• Word and element location data:
+--

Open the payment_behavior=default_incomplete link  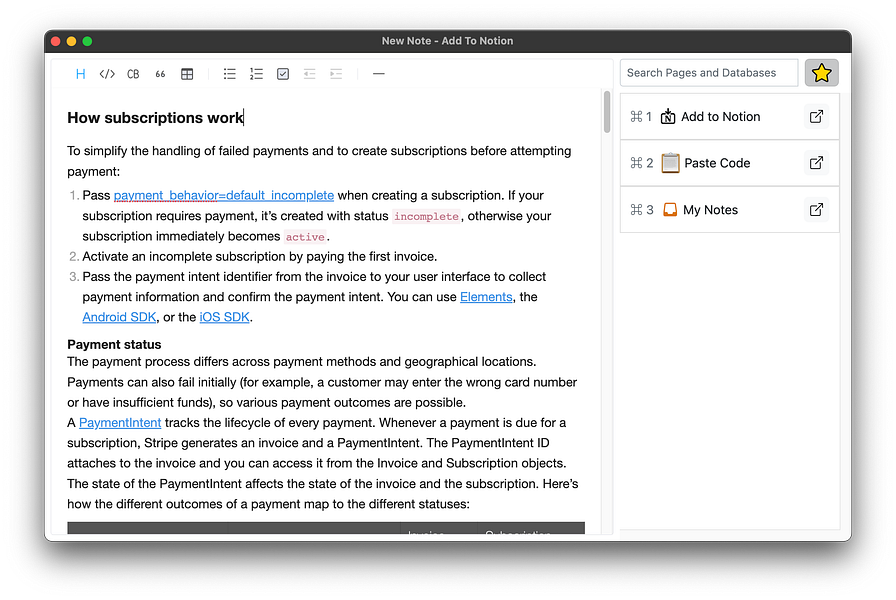(x=222, y=195)
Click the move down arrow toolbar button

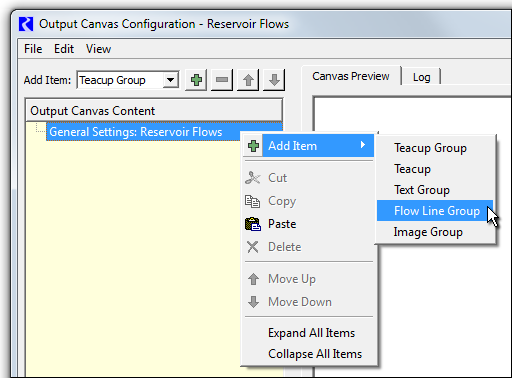(x=274, y=80)
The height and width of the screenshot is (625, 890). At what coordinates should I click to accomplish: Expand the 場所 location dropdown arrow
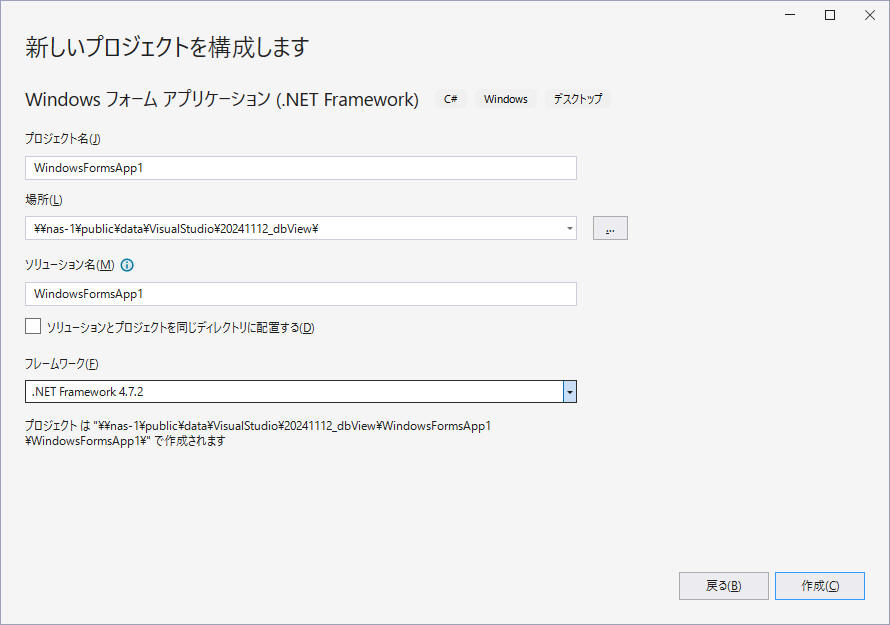pos(569,229)
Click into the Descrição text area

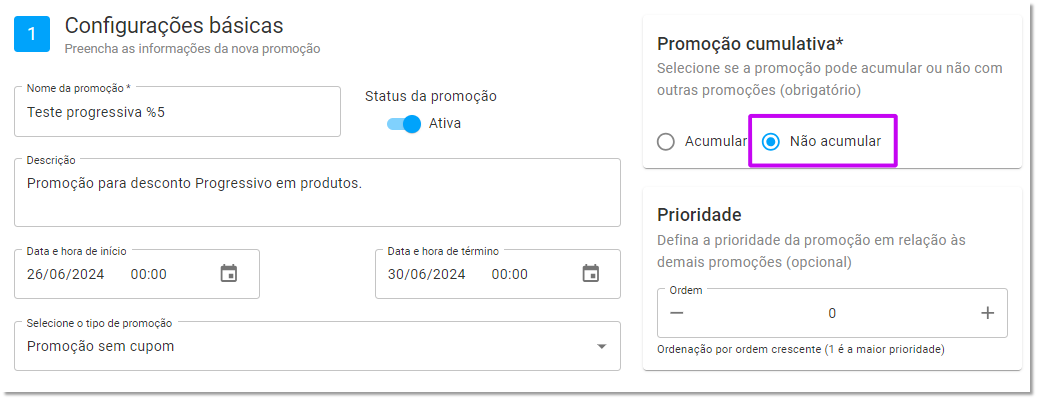[x=317, y=193]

+--

Format the lines from the one with "The height and" through the end of the items as a JSON list of strings, one per line, with blank lines and pictures left out.

• Exercise answer:
[
  "The height and width of the screenshot is (625, 890). At what coordinates should I click to accomplish: Expand the 場所 location dropdown arrow",
  "pos(569,229)",
  "Click into the Descrição text area",
  "[x=317, y=193]"
]